誠一さんは月額18万円の年金を65歳から受け取っていました。さらに自宅近くの公民館で平日の日中にパートタイムで働いていて、その給与収入が毎月10万円前後。二人には退職金その他の貯蓄が約3,500万円程度ありましたが、誠一さんの年金と働いた収入で毎月の生活費はほぼまかなえていました。
そこで、65歳になった久子さんは月20万円の老齢年金を繰下げることにしたのです。「70歳まで繰下げれば42%増えて、月28万円以上になる」と計算し、誠一さんが完全にリタイアしてからの家計が苦しくならないようにと考えました。
ところが、2023年春、誠一さんは68歳で突然の病に倒れ、帰らぬ人となります。久子さんはこのとき、67歳になったばかりでした。
もともと久子さんの年金額は誠一さんより多かったため、遺族年金は全額支給停止になります。それでも久子さんは「あと3年なら貯蓄を取り崩せば、なんとかやっていけるはず。年金はもらわないで繰下げを続けよう」と、自身の老齢年金を受け取りませんでした。
2026年、70歳を迎えた久子さんは年金事務所へ向かいます。ところが窓口の担当者から告げられたのは、予想外の言葉でした。
「あなたは2023年に遺族年金の受給権が発生しています。その時点で繰下げの増額率は固定されており、16.8%です」
実際に受け取れる年金は月約23万4,000円。期待していた月28万円とは、月5万円近い差がありました。

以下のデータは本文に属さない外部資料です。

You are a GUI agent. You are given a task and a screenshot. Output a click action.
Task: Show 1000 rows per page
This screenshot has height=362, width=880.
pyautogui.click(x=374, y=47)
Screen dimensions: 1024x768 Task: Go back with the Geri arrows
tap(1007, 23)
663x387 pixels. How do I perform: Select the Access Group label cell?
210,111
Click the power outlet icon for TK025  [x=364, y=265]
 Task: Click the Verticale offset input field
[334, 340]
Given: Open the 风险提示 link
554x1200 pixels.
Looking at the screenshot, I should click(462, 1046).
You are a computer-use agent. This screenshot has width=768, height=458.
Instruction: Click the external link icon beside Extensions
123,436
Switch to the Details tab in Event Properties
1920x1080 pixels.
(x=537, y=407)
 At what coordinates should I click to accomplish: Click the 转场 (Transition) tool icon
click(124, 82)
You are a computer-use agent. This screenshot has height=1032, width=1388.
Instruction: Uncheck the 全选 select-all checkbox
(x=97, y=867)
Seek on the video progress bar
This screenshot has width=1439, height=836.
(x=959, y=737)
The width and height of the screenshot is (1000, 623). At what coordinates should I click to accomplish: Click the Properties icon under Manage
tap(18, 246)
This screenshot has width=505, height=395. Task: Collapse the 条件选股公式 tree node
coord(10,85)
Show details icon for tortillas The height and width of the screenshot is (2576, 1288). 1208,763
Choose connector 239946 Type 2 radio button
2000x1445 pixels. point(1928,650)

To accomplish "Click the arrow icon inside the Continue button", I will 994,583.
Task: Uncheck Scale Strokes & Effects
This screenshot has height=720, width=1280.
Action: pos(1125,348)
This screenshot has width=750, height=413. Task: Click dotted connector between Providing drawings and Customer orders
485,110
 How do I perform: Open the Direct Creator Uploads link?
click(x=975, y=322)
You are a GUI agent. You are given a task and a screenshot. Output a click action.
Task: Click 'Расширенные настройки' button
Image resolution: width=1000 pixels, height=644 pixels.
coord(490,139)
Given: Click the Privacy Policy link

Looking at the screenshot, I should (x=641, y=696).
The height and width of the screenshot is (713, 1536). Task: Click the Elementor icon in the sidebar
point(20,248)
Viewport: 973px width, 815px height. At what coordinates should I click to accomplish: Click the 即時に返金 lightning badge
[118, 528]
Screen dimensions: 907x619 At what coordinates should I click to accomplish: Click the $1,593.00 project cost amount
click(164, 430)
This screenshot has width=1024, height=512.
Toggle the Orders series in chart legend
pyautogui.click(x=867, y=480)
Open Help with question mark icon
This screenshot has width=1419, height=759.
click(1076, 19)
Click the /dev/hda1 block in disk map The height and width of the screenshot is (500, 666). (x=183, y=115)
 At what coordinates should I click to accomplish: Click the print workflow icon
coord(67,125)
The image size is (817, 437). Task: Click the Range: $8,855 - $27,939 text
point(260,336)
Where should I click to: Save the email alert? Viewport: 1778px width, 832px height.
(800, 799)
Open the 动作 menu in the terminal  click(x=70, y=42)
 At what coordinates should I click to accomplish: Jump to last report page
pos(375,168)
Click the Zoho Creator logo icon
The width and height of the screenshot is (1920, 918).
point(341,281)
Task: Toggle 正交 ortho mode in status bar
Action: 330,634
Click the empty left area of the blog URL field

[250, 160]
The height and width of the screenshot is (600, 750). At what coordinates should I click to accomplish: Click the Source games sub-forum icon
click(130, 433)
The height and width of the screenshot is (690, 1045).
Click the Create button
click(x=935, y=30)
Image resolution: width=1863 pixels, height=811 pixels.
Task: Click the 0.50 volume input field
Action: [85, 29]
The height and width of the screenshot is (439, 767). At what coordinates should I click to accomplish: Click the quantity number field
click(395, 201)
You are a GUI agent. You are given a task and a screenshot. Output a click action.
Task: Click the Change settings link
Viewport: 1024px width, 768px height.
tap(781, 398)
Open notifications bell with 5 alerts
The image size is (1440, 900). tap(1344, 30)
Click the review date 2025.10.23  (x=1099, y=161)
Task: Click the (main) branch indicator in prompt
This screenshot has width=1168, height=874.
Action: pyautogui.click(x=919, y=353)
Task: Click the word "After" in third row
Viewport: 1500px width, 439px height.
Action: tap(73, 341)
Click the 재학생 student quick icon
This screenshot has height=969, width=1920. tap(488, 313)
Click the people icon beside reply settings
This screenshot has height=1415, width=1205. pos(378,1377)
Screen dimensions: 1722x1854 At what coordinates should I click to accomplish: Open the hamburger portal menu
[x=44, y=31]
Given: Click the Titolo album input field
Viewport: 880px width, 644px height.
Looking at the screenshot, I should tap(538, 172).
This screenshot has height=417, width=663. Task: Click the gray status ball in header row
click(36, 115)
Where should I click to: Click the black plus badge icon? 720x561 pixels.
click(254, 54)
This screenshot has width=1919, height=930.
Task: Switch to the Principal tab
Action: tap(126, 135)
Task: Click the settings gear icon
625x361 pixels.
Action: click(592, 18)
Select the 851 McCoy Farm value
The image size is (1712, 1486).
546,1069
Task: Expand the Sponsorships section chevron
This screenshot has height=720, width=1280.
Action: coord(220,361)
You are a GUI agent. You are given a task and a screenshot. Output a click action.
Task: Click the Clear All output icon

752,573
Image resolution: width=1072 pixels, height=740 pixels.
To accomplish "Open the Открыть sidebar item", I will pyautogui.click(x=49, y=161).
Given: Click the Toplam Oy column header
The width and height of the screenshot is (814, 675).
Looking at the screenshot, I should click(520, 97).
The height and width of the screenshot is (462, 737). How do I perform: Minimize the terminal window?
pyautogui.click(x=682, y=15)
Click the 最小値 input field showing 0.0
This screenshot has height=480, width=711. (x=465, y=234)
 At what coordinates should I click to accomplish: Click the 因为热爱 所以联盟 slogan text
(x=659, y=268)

「もともと遺族年金は1円ももらえないはずなのに、なぜ私の年金が増えないの? だったら、こんなに待っても意味なかったじゃない」
久子さんは、まったく腑に落ちませんでした。
「請求していない」は通用しない——遺族年金受給権と繰下げの落とし穴
久子さんが直面したのは、年金制度の中でも特に見落とされやすいルールです。
日本年金機構の公式サイトにも明記されていますが、「66歳以後の繰下げ待機期間中に、他の公的年金の受給権(遺族年金など)を得た場合には、その時点で増額率が固定され、その後に手続きを遅らせても増額率は増えない」とされています。
つまり、実際に遺族年金を請求するかどうかは関係ありません。受給する権利(受給権)が発生した時点で、自身の繰下げ増額は強制ストップしてしまうのです。
なお前提として、遺族年金は被保険者(夫)が死亡した時点で、妻が年金事務所に請求(裁定請求)したかどうかにかかわらず法律上受給権が発生します(厚生年金保険法 第58条(遺族厚生年金の受給要件)より)。
久子さんの場合、65歳からちょうど24ヵ月が経過した時点で受給権が発生したため、増額率は0.7%×24ヵ月=16.8%で固定されました。その後受給を70歳まで遅らせましたが、増額率はまったく変わっていなかったのです。
また、65歳以上で自身の老齢厚生年金の額が遺族厚生年金を上回る場合、遺族厚生年金は全額支給停止となります。久子さんのケースでは、まさにこれが該当しており、「請求しなくても受給権はある」という状態でした。受給権があるだけで繰下げが止まることを知らなかったがために、その先の待機期間が無駄になってしまったのです。
なお、久子さんのケースでは、70歳での請求時(2026年)から遡って、2023年の遺族年金の受給権発生までが5年以内に収まるため、未受給分はすべて受け取れます(※1)。しかし請求がさらに遅れていれば、5年を超えた分は時効により受け取れなくなっていた可能性もありました。
「夫が亡くなったとき、まず年金事務所に相談していれば……」と久子さんは悔やみます。
配偶者と死別したタイミングで、自分の年金受給にどのような影響が生じるかを確認することが、いかに重要かを示すケースといえるでしょう。